What is important to realize is that even though JTC1 may have found that Ecma’s responses to the contradiction issues are satisfactory enough to let matters proceed, it does not mean that therefore the issues themselves go away. It is not JTC1s job to make technical decisions but procedural ones, is one way to put it. I expect that some of the issues will be re-put at the DIS ballot, some will have been answered by the Ecma response already, and there will probably be some more. The DIS ballot resolution process looks like being a long and difficult job, but it will make the claims that OpenXML had no input from an open process fairly untenable; probably ODF should have had the same amount of scrutiny.

[Update: As I mentioned above, I think the following reference is probably obsolete now: the procedures for the last stages of the fast-track procedure were changed in February 2007.]

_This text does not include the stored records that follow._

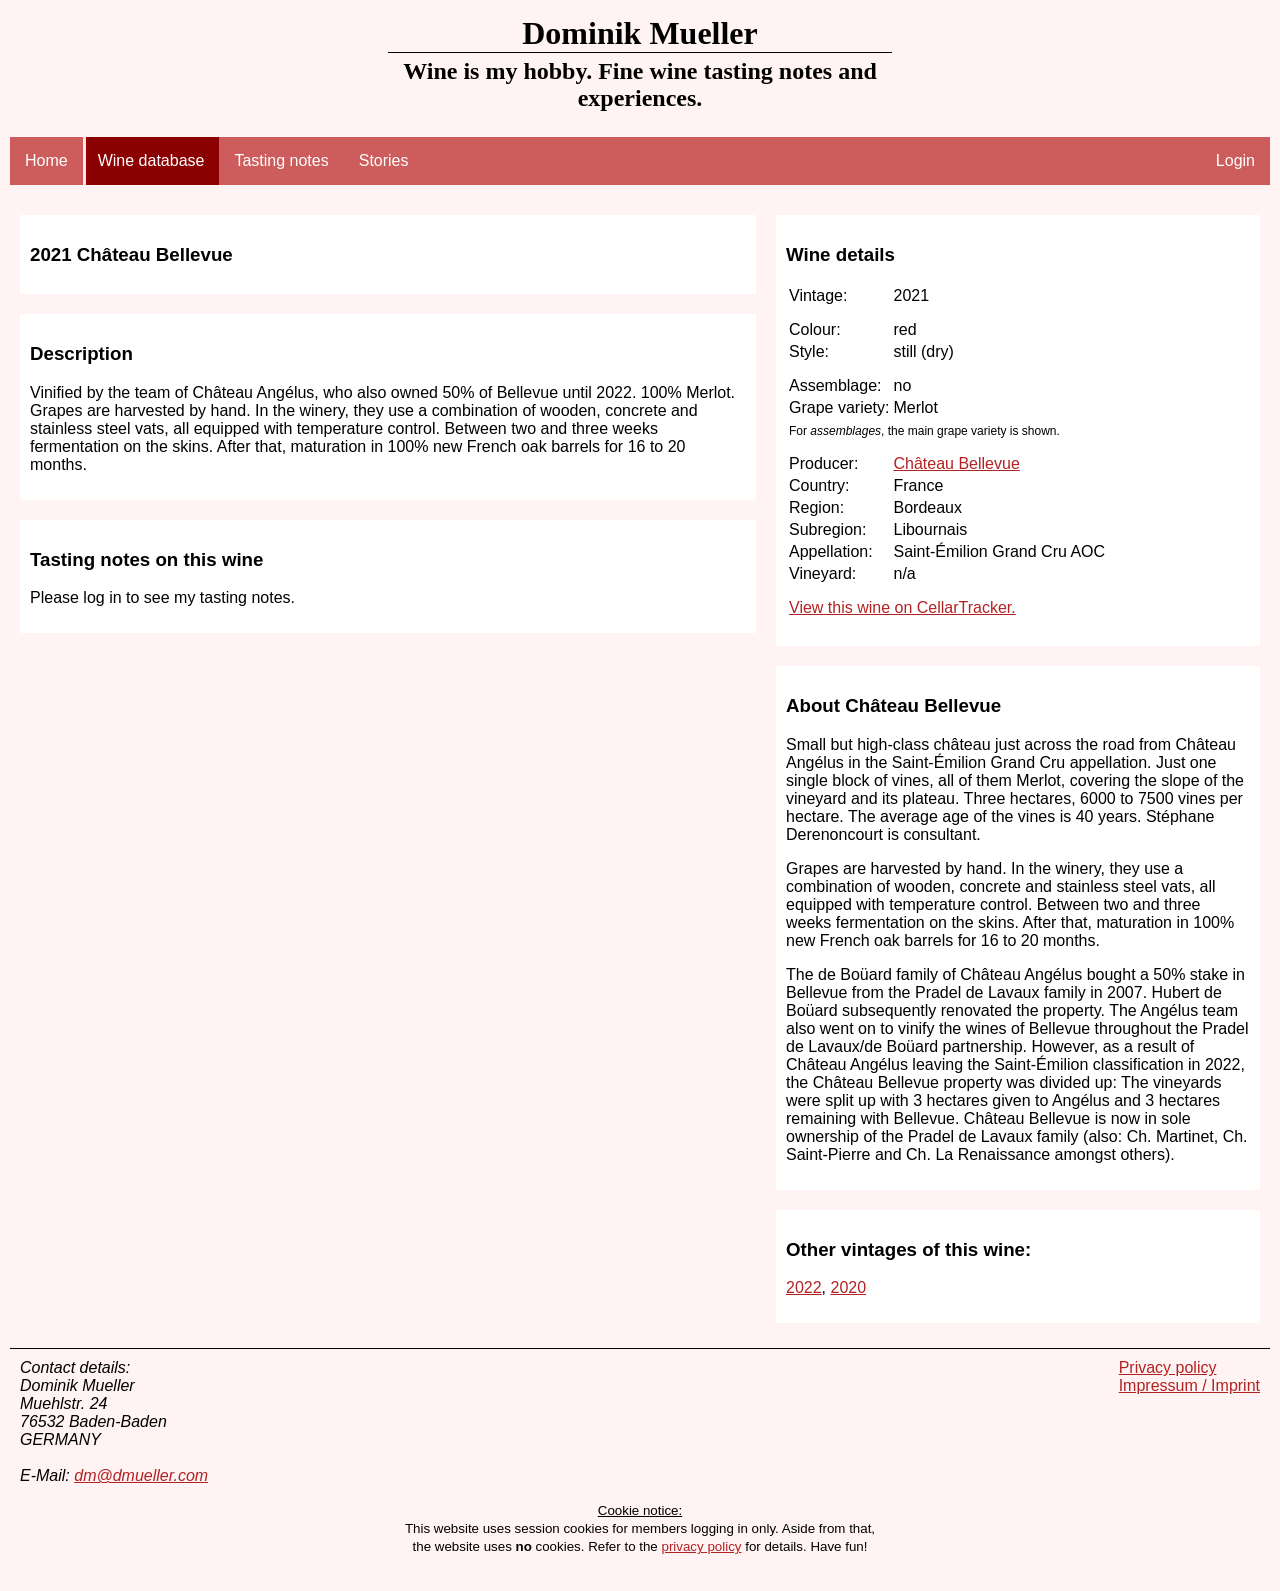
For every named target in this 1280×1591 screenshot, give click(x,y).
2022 (804, 1287)
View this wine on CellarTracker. (902, 607)
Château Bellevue (956, 463)
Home (46, 160)
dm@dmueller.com (141, 1475)
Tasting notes (281, 160)
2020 (848, 1287)
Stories (384, 160)
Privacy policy (1168, 1367)
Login (1235, 160)
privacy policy (701, 1546)
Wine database (151, 160)
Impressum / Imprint (1189, 1385)
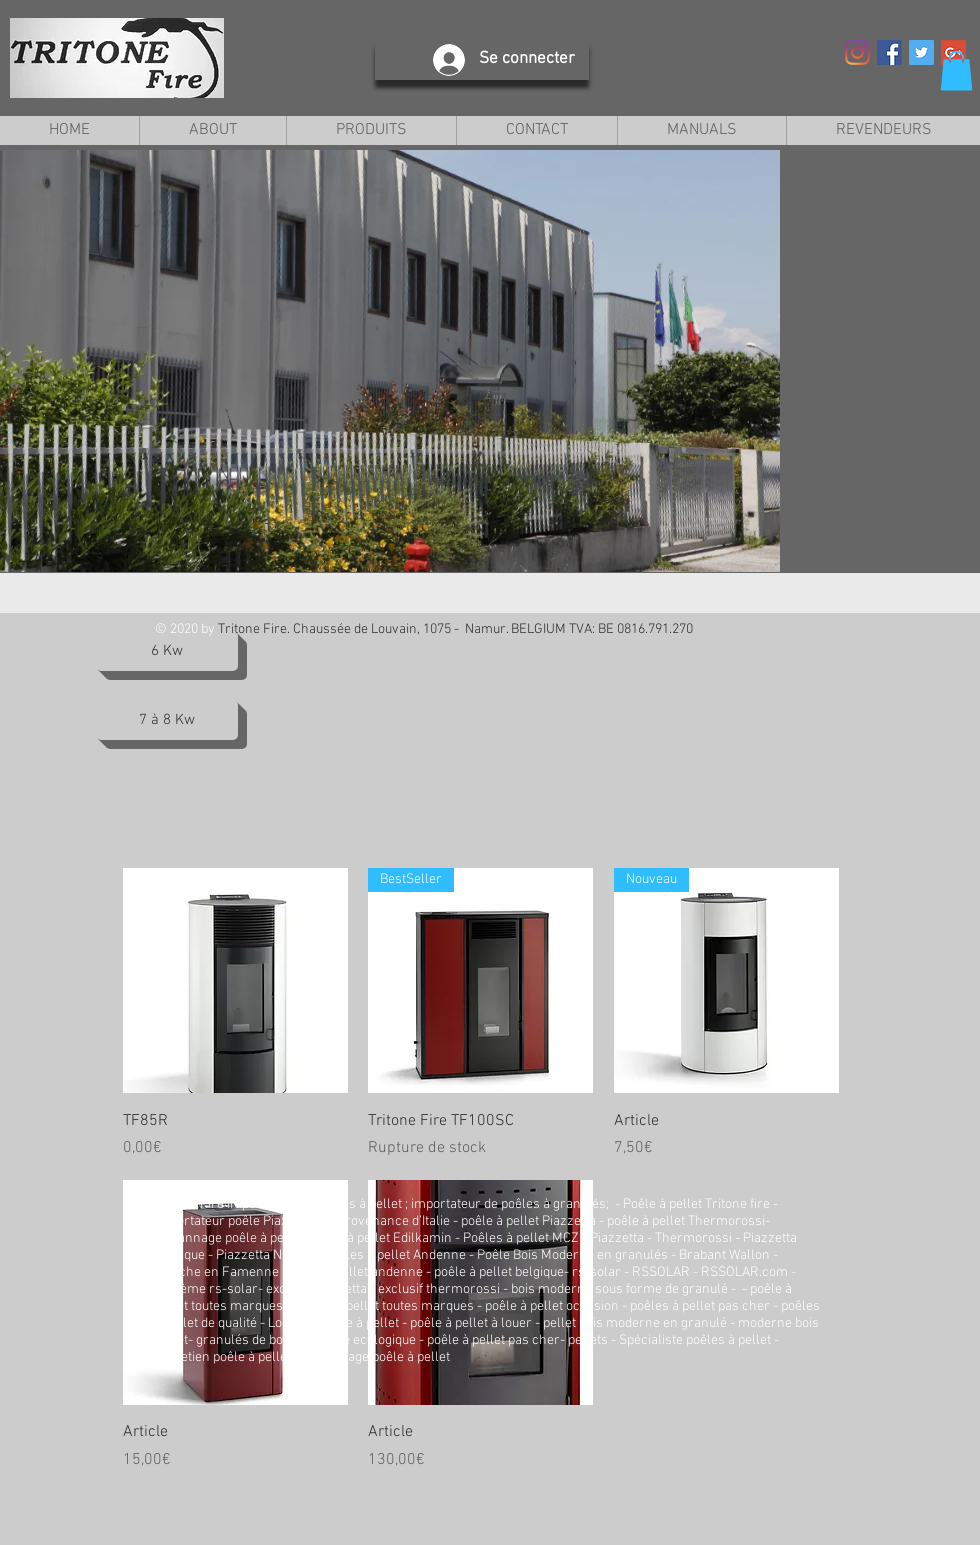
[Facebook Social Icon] (889, 52)
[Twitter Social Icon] (921, 52)
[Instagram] (857, 52)
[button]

For people interested in ISO procedure, there is a little summary of Fast Track Procedure prepared by or for Jim Mason (SC34 chairman) and Ken Holman (SC34 secretary), which I have been relying on. SC34 is the ISO/IEC JTC1 committee that looks after Document Description and Processing Languages, and you might know them from such standards as SGML, Topic Map, RELAX NG, Schematron, and from participants over the years such as Charles Goldfarb, James Clark, Murata Makoto, Sharon Adler, Anders Berglund, Patrick Durusau, Martin Bryan, Yushi Komachi, Jon Bosak, Elliot Kimber, and so on.